E3 08: Bionic Commando hands-on


First things first: Chad did a damn fine writeup of his impressions of the new Bionic Commando at GDC, and Capcom has a similar build here at E3. The major difference between the two builds is a simple, but incredibly important one: the one at E3 was playable for everyone.

And I played it. 

I’d highly suggest reading Chad’s article for a quick summary of the actual events of the demo (there’s a really awesome explosion!).

After you’re done with that, hit the jump to hear the impressions of a man who has never spent more than thirty minutes playing the original Bionic Commando, hated Lost Planet, and has a very tenuous grasp on grappling hook physics.

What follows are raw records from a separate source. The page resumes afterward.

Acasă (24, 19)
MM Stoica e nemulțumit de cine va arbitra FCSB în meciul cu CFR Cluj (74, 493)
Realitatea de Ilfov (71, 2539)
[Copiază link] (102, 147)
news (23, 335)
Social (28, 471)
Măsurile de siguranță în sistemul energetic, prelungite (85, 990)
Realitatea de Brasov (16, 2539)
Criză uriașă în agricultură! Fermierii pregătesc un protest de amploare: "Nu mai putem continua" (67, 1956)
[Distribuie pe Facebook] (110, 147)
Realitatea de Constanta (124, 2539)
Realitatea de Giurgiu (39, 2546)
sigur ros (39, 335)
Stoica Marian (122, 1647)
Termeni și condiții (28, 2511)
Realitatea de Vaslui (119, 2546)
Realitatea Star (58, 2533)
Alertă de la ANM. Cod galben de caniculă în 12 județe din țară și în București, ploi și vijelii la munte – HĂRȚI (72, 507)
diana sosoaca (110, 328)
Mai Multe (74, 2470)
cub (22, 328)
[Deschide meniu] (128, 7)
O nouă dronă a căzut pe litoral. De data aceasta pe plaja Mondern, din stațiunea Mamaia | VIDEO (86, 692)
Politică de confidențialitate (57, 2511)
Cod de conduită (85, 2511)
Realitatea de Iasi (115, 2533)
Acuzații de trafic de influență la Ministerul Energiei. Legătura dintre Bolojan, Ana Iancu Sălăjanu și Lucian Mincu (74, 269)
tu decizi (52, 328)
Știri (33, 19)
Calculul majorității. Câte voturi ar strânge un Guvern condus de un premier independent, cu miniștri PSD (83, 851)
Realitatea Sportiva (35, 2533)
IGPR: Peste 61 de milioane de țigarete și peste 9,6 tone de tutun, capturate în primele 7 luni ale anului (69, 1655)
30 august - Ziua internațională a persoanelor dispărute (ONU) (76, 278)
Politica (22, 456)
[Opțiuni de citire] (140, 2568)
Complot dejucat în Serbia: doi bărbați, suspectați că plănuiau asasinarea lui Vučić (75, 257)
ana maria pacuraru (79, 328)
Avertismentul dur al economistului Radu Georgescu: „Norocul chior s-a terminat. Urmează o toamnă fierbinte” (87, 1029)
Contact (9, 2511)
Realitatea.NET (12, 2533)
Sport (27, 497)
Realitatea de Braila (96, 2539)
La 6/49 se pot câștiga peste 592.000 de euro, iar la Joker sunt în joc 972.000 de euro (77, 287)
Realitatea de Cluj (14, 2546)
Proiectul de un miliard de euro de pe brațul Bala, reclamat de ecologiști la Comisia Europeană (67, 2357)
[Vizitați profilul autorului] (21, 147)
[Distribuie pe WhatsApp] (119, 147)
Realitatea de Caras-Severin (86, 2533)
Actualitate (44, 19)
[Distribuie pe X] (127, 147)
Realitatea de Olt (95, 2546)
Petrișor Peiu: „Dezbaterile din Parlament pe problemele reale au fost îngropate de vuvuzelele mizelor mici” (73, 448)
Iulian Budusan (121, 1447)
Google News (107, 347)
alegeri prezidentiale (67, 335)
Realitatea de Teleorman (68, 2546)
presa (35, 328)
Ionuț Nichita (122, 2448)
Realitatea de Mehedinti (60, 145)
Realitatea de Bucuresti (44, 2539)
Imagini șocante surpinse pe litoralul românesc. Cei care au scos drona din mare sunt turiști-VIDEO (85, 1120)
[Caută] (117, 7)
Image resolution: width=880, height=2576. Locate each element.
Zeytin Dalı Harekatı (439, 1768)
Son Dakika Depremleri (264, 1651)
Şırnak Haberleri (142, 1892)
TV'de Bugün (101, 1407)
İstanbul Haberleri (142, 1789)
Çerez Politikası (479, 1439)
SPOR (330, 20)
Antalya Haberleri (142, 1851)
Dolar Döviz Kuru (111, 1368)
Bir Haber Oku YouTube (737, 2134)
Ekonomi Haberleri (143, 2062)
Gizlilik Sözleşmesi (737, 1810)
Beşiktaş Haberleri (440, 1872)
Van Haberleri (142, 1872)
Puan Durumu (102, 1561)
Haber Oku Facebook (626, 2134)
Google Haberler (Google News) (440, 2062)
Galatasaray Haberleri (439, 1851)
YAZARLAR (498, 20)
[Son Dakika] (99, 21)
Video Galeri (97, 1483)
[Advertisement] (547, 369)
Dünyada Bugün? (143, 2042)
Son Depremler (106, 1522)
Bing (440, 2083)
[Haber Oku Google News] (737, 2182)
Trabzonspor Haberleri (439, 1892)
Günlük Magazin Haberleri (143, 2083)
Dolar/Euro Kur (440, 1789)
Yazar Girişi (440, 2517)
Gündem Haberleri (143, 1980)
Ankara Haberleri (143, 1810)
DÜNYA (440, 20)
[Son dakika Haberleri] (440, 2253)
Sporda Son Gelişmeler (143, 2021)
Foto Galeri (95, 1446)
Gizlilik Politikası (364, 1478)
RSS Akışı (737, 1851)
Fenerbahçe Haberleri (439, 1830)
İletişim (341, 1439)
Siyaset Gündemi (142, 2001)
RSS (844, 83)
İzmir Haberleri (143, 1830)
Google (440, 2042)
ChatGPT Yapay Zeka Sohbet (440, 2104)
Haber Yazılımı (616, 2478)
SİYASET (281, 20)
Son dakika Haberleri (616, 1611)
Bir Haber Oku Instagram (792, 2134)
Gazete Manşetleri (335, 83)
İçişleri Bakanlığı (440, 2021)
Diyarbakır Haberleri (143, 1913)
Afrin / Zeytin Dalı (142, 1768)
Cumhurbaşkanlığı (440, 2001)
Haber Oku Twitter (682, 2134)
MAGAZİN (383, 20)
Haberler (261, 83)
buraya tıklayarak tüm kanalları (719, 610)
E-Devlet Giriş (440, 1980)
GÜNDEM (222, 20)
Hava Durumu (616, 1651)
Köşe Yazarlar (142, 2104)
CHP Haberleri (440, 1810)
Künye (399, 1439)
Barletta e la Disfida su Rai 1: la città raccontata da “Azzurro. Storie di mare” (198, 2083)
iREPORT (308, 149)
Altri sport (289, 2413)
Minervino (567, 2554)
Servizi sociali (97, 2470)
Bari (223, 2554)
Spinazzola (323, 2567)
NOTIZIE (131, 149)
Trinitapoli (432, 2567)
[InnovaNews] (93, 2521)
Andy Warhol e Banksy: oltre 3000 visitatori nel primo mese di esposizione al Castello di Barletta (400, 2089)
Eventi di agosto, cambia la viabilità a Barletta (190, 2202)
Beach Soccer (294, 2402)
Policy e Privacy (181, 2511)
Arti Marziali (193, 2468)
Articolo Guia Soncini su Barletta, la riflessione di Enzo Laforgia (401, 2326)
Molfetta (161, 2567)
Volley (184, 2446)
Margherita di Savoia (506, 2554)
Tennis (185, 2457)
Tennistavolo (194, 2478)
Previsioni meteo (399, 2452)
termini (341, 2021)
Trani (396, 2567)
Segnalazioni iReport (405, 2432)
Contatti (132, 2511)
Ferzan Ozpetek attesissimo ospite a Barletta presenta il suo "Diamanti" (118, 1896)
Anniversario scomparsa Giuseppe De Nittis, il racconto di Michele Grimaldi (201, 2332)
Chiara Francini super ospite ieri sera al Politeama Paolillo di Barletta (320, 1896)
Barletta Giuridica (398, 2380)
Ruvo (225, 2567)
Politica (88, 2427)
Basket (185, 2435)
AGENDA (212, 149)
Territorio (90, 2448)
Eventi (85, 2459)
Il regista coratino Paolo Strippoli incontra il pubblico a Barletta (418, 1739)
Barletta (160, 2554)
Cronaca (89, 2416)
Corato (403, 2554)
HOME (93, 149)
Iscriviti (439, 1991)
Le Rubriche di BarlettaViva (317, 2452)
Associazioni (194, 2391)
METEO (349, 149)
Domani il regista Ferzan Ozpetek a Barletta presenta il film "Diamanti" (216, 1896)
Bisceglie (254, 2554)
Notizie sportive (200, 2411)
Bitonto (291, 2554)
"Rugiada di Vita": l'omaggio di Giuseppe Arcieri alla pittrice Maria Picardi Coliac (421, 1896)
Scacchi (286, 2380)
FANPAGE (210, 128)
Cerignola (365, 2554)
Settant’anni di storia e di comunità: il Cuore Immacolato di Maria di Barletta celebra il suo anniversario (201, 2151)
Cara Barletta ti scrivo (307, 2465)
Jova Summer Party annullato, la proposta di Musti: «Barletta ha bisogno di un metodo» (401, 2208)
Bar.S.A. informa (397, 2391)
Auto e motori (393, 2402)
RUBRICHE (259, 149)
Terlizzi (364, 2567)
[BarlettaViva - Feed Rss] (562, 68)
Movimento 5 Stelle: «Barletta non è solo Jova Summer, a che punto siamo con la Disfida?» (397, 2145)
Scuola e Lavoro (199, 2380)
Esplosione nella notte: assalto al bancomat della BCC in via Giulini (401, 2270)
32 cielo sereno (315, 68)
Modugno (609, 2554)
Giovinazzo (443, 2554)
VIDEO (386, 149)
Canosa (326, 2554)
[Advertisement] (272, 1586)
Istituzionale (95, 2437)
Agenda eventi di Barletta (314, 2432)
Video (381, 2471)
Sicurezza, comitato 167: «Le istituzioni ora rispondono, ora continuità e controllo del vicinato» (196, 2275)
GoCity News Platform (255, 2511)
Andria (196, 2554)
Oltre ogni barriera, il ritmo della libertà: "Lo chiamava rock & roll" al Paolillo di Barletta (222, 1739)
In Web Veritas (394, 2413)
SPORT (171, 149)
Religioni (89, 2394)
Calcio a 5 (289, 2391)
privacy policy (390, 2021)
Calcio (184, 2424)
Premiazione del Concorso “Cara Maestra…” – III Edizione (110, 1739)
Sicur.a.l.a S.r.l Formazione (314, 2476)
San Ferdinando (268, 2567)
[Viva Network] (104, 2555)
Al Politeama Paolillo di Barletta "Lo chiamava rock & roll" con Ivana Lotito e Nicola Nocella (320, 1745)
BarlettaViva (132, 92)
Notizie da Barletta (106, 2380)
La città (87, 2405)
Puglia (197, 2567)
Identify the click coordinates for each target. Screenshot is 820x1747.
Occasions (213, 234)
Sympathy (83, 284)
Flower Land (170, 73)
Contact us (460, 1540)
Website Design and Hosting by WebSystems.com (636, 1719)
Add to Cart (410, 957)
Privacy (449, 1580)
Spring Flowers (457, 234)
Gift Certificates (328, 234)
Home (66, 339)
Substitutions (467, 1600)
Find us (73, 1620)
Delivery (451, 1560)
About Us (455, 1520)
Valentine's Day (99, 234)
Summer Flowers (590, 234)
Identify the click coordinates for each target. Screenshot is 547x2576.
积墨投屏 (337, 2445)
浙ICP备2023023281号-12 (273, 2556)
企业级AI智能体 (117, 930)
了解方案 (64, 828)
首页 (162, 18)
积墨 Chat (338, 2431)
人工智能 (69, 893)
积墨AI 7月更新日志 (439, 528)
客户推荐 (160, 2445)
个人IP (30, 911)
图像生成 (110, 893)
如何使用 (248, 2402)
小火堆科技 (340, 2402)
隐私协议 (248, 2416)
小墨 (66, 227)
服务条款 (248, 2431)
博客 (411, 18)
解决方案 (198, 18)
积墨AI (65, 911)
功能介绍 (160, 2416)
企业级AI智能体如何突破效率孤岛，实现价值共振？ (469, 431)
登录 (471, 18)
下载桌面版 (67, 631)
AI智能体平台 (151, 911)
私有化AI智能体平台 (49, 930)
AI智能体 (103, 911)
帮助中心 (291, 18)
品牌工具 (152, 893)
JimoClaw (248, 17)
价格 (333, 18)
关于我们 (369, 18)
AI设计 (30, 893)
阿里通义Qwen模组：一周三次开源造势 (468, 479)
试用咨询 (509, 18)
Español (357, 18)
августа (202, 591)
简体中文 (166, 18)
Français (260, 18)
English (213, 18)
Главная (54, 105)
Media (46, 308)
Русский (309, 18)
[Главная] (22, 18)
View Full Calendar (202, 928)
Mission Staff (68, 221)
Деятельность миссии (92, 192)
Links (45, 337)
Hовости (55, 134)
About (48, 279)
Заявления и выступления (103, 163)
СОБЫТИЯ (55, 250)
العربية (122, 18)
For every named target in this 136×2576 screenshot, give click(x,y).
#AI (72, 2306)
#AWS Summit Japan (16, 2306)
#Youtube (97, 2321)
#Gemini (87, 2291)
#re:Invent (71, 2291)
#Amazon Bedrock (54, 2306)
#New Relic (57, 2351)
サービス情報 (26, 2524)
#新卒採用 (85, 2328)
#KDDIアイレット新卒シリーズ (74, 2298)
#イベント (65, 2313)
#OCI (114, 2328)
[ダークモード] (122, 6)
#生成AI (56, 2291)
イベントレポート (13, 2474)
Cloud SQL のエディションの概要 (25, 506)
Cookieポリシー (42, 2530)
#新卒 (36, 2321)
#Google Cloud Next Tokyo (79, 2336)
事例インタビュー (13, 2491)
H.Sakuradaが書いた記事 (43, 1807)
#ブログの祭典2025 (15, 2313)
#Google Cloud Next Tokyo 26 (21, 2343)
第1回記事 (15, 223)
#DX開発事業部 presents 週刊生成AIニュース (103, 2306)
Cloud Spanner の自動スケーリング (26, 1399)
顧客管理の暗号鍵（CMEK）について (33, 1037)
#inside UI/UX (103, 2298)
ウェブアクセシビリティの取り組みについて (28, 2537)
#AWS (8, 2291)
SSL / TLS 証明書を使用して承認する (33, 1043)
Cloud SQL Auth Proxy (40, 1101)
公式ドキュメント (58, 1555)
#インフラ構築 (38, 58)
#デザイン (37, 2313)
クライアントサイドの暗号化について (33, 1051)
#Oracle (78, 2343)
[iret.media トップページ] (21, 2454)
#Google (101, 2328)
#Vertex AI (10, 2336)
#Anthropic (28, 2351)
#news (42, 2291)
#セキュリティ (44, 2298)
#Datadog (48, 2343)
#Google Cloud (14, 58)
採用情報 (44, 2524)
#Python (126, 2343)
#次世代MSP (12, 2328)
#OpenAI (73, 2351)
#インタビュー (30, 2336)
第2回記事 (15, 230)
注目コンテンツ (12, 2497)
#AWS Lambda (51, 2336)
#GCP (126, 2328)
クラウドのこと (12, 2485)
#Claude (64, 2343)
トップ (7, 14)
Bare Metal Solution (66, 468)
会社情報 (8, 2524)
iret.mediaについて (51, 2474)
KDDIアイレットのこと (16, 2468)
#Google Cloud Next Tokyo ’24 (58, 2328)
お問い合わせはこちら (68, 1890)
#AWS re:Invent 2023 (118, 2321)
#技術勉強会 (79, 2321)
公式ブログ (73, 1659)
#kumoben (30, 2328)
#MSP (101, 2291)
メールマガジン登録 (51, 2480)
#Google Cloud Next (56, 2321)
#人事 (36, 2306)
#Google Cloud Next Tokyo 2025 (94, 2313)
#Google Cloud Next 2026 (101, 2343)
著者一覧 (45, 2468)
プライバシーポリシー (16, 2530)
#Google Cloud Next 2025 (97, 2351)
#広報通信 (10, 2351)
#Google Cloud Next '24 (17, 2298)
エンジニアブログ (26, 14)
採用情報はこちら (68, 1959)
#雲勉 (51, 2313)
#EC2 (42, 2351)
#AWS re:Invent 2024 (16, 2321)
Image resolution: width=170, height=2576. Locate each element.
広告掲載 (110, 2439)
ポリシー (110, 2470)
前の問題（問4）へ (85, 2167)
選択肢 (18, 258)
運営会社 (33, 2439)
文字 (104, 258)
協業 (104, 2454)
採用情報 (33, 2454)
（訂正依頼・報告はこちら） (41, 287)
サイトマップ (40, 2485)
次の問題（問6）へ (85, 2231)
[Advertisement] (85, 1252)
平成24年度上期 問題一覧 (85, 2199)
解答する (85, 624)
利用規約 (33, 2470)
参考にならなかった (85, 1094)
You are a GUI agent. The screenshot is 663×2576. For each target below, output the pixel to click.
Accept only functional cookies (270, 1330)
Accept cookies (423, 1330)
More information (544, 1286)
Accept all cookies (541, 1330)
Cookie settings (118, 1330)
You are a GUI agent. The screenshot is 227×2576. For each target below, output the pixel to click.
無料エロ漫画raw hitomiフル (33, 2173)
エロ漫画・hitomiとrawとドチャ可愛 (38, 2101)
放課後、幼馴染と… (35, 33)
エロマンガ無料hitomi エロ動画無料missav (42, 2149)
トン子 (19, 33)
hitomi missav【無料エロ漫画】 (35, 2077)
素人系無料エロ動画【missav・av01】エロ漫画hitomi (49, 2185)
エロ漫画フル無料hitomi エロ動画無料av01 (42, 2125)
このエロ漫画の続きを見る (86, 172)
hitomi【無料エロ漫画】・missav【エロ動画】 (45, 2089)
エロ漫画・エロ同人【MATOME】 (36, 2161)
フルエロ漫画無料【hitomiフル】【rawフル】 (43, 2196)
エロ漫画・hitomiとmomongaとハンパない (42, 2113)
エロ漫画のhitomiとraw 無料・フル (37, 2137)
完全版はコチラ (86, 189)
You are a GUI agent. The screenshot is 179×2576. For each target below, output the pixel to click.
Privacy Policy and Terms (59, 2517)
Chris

As I said, I’ve not spent a significant amount of time with the original Bionic Commando, so my understanding of how the game “should” feel to an oldschool fan of the series is pretty much nonexistent.

I did play Lost Planet, however, so I at least know how grappling hooks shouldn’t feel. 

Again, my demo took pretty much the exact structure of the one Chad played: there’s a great looking explosion on a street, then a lot of grappling, then some shooting of random baddies and ultimately a fight against a helicopter.

The bionic arm is a bit difficult to get a hold of, at first. It works pretty much like you’d expect it to (left trigger attaches, your momentum determines your speed and jump length), but certain mechanics like ziplining or climbing a wall by jumping up the rope (think of it as reverse-rappelling) took a few minutes to really grasp.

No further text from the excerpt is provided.